The world's attention is turning to the waters off the coast of Australia, where some 400 asylum seekers are waiting to learn their fate. The group, who appear to be mostly refugees from the tyrannical Taliban regime in Afghanistan, were rescued last Sunday by a Norwegian freighter when the wooden Indonesian vessel that carried them issued a distress call. Indonesia would not accept the refugees, and so far Australia is keeping them at bay as off its northwest shore, near Christmas Island.
To turn desperate people away at a place named Christmas Island may seem particularly callous. But Australian Prime Minister John Howard made a valid point when he spoke of "the right of Australia to control who comes to this country." Indeed, the definition of sovereignty is effective control over who is allowed to enter a country's territory. Unless a government has the military and police power to defend its borders from hostile invasions or peaceful migrations, it is sovereign only in theory, not in fact.

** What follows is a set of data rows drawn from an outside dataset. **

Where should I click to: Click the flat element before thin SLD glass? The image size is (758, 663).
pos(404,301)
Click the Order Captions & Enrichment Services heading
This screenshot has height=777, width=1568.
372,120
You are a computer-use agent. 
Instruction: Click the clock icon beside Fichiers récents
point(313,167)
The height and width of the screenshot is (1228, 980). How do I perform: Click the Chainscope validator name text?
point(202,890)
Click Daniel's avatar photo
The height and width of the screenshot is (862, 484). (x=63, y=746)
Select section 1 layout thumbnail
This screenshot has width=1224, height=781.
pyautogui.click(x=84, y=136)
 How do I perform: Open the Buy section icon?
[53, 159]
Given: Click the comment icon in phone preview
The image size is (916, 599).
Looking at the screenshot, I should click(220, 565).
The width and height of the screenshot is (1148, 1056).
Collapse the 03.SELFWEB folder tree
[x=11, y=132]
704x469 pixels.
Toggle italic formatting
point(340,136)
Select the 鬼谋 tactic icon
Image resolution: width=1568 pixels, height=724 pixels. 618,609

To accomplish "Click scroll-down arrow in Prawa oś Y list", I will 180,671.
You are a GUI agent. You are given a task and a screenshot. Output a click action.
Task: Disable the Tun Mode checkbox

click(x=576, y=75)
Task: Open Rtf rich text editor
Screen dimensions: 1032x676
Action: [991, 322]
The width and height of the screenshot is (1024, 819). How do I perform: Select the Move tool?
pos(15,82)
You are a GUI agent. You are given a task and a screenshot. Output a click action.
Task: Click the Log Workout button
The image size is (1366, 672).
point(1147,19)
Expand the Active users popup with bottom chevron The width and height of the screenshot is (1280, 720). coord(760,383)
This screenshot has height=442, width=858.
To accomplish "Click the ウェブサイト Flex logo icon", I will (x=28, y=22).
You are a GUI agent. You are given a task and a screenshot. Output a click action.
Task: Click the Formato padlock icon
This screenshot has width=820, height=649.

But don't states have a "humanitarian" duty to use their power to help unfortunate people beyond their borders? Indeed they do -- but only up to a point.
A government is not a church and it is not a charity. It is more like a bank. Bankers may feel sorry for beggars they encounter in the street, but they would violate their fiduciary duties if they took the money that their customers have deposited with them and gave it away on the basis of their personal sentiments. Statesmen must be guided by their heads and the national interest, not by their hearts and their personal feelings.
And the national interest, even of a country that permits humanitarian refugees to camp on its territory, requires the country to treat the acceptance of refugees as an exceptional situation, not the rule. Otherwise a country that is too generous will become a welfare magnet -- attracting an ever-escalating number of refugees who, after fleeing their homelands, are rebuffed when they try to enter countries with stricter policies toward unwanted immigration.
Once admitted, the host country cannot permit refugees to starve or suffer from illness. An offer of temporary shelter can easily turn into permanent dependency on the host government -- that is, on the hard-working citizens who pay taxes chiefly for the benefit of themselves and their families, not for the benefit of foreigners with whom they may have little or no connection other than sympathy.
Just as it is ethical and necessary for statesmen to put the national interest above unthinking humanitarianism, so it is both ethical and necessary for individual citizens to put the interests of their families, neighbors and fellow nationals above the interests of outsiders. Each of us is at the center of a series of concentric circles ranging from ourselves and our families to humanity at large. As the circles grow larger and people become more distant from us, our moral duties to them remain real but become weaker and weaker.
In the ethical tradition of the Catholic Church, whose very name is a synonym for "universal church," there is even a name for this commonsensical theory of concentric morality: "ordinate charity." The idea is simple. The best way for the world to be improved is for everyone to help those who are nearest first.
Ordinate charity makes sense for two reasons. First, you are likely to be better informed about people and situations in your own neighborhood, and your own country, than about those in remote lands. You are therefore less likely to accidentally harm those whom you are trying to help as a result of ignorance.
In addition, you are more likely to be effective, the closer you are to home. People other than tycoons or pop stars find it much easier to help unfortunate fellow citizens down the street or across town than to help suffering people on the other side of the world.
Nothing here means that there is no leeway for humanitarian aid. What it does mean is that humanitarian aid becomes compelling only when we have already satisfied the demands of the national interest -- and also have resources and energy left over after we have aided our neediest neighbors.
Recently more than 100,000 refugees each year have been admitted or have applied for asylum while in the United States -- most of them from a few countries, including the former Soviet Union, Bosnia, Kosovo, Vietnam, Somalia, Sudan, Cuba and Iraq. American statesmen have a moral duty to help the victims of genocide and famine, but at the same time they have a duty to spend the limited dollars of our limited government on needy Americans and America's needs.
The United States has only around 4 percent of the world's population and accounts for about a fifth of the world's economic activity. Some of our surplus can and should be spent on international charity -- as long as we remember that charity begins at home.
The refugees aboard Tampa will find temporary homes somewhere in the next few weeks or months, and we must hope that they will be able to return at some point to an Afghanistan that is freer and more prosperous than the one that they have fled. In their wake, however, the debate about the duty of nations to refugees, and the limits on that duty, will continue.